Es gab so viele Momente in meinem Leben, in denen ich dachte: Jetzt reicht’s. Ich brauch Tapetenwechsel. Ein neues Kapitel. Andere Luft. Also kündigte ich den Job, zog in eine neue Stadt oder fuhr wenigstens für ein Wochenende ans Meer – in der Hoffnung, die Gedanken zu verlieren, die sich festgebissen haben wie Kaugummi im Teppich.

Was ich dabei gern vergesse: Der Koffer mag neu gepackt sein, die Umgebung fremd, das Café hübscher – aber im Kopf läuft noch dieselbe Playlist wie vorher. Nur dass sie jetzt vielleicht das Meeresrauschen übertönt.

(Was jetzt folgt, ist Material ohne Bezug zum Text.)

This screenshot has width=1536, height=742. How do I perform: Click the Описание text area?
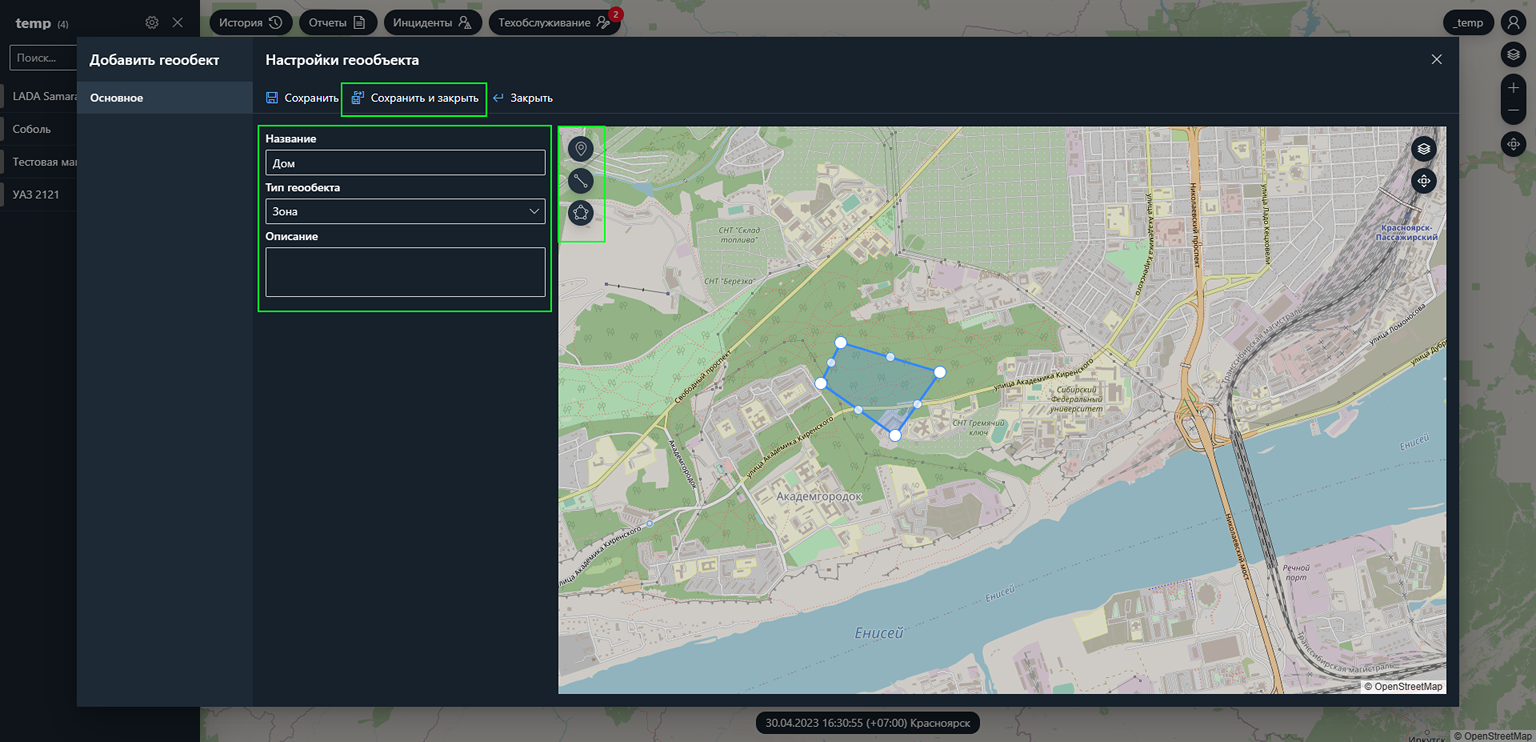tap(405, 272)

Ich habe diesen Trugschluss öfter gebucht als so manchen günstigen Zug. Und jedes Mal war ich kurz erstaunt, wie zuverlässig ich hinter mir herreise. Mit all meinen Mustern, Sorgen, Gedankenspiralen – und dieser einen Stimme im Kopf, die selbst am Strand noch flüstert: Du solltest produktiver sein.

Immer auf Sendung

Manchmal fühle ich mich, als würde mein Leben heimlich fürs Fernsehen gefilmt. Nicht für einen spannenden Krimi oder eine Netflix-Doku – sondern für eine endlose Reality-Show mit dem Titel: „Was sie wieder nicht hingekriegt hat – Staffel 37“.

Die Kamera läuft immer. Selbst wenn ich alleine bin. Vor allem, wenn ich alleine bin. Sie zoomt rein, wenn ich prokrastiniere. Macht Zeitlupe, wenn ich mir im Gespräch ins Wort falle. Spielt dramatische Musik, wenn ich auf „Snooze“ drücke. Und natürlich gibt es einen inneren Kommentar-Sprecher, der jede Szene süffisant einordnet: „Aha – wieder keine To-do-Liste geschrieben. Das wird Konsequenzen haben.“

Ich weiß natürlich, dass das alles in meinem Kopf passiert. Dass es keinen Sender gibt, der das ausstrahlt. Und doch verhalte ich mich oft, als wäre ich ständig beobachtet – von einer Jury, die streng, aber irgendwie auch gelangweilt ist.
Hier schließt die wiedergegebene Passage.